| Konu: | Kuzey Kıbrıs Türk Cumhuriyeti Cumhurbaşkanı Rauf Denktaş'ın 4'üncü ölüm yıl dönümüne, İstanbul Sultanahmet Meydanı'nda yapılan terör saldırısını lanetlediğine, AKP'nin iç ve dış politikalarının ülkemizi terör saldırılarının bir alanı hâline getirdiğine ve Hükûmeti kararlı ve tavizsiz bir tutum takınmaya davet ettiğine ilişkin açıklaması |
| Yasama Yılı: | 1 |
| Birleşim: | 27 |
| Tarih: | 13.01.2016 |
ERKAN AKÇAY (Manisa) - Teşekkür ediyorum Sayın Başkan.
Kıbrıs Türklüğünün mümtaz lideri, Kuzey Kıbrıs Türk Cumhuriyeti'nin kurucu Cumhurbaşkanı merhum Rauf Denktaş'ın vefatının 4'üncü seneidevriyesindeyiz. Türk milletinin bu büyük şahsiyetini rahmet, saygı ve minnetle anıyorum.
Denktaş, Kıbrıs Türklüğü uğruna harcadığı ömründe dava, aksiyon ve fikir insanı olarak aziz milletimizin gönlüne taht kurmuştur. Kıbrıs'ta Türklüğün hak ve menfaatleri için büyük gayretler göstermiştir. Denktaş, Kıbrıs Türklüğünün varoluş haklarının yılmaz bir savunucusuydu.
Denktaş'ın davasına bugün AKP Hükûmeti maalesef sahip çıkmamaktadır. AKP'nin "Çözümsüzlük çözüm değildir." diyerek başlattığı çözüm süreci Kuzey Kıbrıs Türk Cumhuriyeti'nin çözülmesine ve tasfiyesine giden bir sürece doğru ilerlemektedir. AKP, Kuzey Kıbrıs Türk Cumhuriyeti'nin varlığının arkasında kararlı bir şekilde durmamaktadır. Bu kararlılığı göstermesini bekliyoruz ve diliyoruz.
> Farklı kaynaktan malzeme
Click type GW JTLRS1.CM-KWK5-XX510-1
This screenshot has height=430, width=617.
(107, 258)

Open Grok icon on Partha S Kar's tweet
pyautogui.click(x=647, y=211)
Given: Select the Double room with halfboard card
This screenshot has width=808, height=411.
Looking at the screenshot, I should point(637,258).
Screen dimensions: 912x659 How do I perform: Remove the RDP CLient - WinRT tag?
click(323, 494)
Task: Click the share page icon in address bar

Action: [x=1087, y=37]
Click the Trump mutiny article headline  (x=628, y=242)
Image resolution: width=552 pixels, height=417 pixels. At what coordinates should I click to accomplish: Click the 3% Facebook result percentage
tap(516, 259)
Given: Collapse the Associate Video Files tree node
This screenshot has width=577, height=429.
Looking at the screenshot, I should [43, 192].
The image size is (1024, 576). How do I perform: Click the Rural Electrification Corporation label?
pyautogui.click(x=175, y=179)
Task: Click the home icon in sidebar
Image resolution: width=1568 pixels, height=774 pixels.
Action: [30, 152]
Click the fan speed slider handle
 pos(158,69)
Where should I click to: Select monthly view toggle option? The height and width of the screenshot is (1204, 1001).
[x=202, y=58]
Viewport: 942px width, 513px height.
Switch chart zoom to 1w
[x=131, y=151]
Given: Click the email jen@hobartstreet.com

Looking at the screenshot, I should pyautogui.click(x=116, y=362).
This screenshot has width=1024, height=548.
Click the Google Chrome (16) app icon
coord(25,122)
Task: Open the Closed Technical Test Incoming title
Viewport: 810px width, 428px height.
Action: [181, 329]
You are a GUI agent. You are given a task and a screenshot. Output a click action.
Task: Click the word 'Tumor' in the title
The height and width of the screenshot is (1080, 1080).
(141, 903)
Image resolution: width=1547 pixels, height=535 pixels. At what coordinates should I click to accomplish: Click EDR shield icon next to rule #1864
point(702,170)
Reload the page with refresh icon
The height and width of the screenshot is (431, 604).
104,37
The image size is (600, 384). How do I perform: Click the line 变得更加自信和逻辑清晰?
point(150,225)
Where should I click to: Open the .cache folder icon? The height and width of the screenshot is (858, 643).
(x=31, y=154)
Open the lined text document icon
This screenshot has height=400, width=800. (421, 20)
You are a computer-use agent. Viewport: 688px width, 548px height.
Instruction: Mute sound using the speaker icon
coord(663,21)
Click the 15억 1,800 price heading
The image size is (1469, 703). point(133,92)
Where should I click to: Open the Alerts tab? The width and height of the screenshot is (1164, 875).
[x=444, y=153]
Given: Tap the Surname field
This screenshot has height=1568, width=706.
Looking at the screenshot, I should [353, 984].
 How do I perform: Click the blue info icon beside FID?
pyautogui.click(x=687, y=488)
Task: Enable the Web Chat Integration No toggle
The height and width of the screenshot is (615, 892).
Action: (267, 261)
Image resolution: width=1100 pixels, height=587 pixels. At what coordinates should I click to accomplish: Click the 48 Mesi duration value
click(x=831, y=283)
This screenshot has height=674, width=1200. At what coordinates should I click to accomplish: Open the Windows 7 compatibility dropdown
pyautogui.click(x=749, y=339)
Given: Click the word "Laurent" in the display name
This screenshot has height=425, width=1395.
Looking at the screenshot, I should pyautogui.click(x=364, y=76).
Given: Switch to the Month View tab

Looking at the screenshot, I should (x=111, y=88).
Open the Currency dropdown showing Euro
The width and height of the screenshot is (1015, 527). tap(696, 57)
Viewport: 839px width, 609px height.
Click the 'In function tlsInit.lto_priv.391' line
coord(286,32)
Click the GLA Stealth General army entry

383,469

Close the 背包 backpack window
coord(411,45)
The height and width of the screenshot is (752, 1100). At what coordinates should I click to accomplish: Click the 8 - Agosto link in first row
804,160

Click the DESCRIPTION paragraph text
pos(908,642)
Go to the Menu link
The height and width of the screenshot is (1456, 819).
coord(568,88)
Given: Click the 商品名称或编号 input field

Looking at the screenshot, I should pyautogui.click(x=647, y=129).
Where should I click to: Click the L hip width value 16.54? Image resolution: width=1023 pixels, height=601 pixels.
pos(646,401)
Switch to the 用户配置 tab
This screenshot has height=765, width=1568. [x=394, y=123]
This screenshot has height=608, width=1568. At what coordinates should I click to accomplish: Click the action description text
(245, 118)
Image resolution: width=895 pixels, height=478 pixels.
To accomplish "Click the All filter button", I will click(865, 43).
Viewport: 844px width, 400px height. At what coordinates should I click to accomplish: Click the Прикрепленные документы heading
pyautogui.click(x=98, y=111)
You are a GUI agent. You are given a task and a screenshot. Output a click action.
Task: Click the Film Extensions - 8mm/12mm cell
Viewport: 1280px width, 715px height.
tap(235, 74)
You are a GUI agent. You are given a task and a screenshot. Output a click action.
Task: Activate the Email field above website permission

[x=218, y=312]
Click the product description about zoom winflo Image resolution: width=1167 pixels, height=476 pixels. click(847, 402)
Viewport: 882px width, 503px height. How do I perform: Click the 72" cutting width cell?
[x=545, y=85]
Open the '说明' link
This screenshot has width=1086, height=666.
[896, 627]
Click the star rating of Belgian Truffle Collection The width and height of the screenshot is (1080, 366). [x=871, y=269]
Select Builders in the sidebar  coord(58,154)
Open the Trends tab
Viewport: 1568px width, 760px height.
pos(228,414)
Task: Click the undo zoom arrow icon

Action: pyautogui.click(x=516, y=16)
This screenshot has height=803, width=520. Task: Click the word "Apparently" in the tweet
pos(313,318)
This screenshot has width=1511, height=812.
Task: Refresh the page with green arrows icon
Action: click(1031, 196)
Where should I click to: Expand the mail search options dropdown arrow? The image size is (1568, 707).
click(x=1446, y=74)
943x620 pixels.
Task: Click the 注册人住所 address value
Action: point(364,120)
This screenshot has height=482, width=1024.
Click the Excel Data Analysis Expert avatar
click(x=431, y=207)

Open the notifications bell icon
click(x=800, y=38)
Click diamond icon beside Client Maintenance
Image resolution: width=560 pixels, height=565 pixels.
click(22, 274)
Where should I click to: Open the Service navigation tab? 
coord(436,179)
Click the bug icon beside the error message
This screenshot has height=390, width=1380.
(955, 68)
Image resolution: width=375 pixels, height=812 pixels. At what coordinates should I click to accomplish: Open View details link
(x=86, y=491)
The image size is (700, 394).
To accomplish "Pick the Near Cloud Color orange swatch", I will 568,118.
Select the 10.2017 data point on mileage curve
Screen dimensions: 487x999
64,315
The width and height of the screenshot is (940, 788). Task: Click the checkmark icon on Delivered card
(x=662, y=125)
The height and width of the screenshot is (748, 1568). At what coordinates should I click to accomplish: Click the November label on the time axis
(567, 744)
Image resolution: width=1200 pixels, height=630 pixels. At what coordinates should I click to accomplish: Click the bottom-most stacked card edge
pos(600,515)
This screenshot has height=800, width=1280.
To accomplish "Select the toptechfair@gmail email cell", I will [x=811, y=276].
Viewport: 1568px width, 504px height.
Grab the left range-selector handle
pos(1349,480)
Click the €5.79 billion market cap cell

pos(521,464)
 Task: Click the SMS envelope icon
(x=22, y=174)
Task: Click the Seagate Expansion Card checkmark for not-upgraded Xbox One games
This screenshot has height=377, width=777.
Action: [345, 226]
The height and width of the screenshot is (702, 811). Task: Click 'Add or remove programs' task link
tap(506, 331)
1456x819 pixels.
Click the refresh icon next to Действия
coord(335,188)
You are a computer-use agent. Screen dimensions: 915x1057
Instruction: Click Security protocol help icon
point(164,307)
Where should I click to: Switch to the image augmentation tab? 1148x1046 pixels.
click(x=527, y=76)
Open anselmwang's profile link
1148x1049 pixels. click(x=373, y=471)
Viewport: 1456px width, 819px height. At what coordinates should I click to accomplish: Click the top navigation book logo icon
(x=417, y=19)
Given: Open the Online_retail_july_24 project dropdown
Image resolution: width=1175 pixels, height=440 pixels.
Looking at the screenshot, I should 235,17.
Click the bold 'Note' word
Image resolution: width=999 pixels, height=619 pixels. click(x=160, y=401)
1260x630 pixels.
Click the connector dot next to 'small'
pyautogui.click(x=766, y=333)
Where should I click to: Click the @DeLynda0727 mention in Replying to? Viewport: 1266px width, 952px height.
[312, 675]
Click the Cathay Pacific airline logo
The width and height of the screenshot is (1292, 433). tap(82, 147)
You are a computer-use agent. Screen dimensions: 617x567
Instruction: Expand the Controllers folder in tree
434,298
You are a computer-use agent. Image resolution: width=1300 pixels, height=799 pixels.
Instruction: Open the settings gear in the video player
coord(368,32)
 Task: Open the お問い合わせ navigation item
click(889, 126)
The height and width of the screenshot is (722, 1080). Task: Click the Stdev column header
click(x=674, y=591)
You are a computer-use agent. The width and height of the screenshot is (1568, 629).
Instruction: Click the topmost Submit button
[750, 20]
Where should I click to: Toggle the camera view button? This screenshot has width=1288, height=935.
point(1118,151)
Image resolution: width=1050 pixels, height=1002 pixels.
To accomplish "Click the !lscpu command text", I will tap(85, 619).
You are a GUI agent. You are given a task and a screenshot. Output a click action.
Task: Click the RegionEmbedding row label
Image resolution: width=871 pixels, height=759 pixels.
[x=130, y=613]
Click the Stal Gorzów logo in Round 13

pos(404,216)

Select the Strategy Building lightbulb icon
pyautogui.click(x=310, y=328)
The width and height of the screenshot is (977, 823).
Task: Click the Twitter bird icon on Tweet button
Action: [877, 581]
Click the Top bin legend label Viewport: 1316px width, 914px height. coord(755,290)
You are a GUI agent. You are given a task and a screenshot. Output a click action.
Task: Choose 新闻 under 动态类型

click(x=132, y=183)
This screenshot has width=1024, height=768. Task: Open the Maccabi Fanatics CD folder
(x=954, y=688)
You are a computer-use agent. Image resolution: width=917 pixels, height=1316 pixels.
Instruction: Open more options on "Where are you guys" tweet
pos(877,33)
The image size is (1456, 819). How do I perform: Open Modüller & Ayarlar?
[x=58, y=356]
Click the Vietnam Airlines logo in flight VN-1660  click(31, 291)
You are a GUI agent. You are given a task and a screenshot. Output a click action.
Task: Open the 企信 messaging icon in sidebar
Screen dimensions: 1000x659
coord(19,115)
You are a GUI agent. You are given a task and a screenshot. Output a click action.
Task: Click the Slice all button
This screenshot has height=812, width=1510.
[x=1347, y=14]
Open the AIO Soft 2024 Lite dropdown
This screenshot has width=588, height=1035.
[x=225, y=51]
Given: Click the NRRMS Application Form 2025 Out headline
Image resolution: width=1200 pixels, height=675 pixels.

Milliyetçi Hareket Partisi olarak Kıbrıs Türklüğünün istiklal ve gelecek mücadelesinin savunucusu olmaya devam edeceğiz.
Bu düşüncelerle ebediyete intikal eden Kuzey Kıbrıs Türk Cumhuriyeti'nin kurucu Cumhurbaşkanı merhum Rauf Denktaş'ı bir kez daha rahmet ve minnetle anıyorum.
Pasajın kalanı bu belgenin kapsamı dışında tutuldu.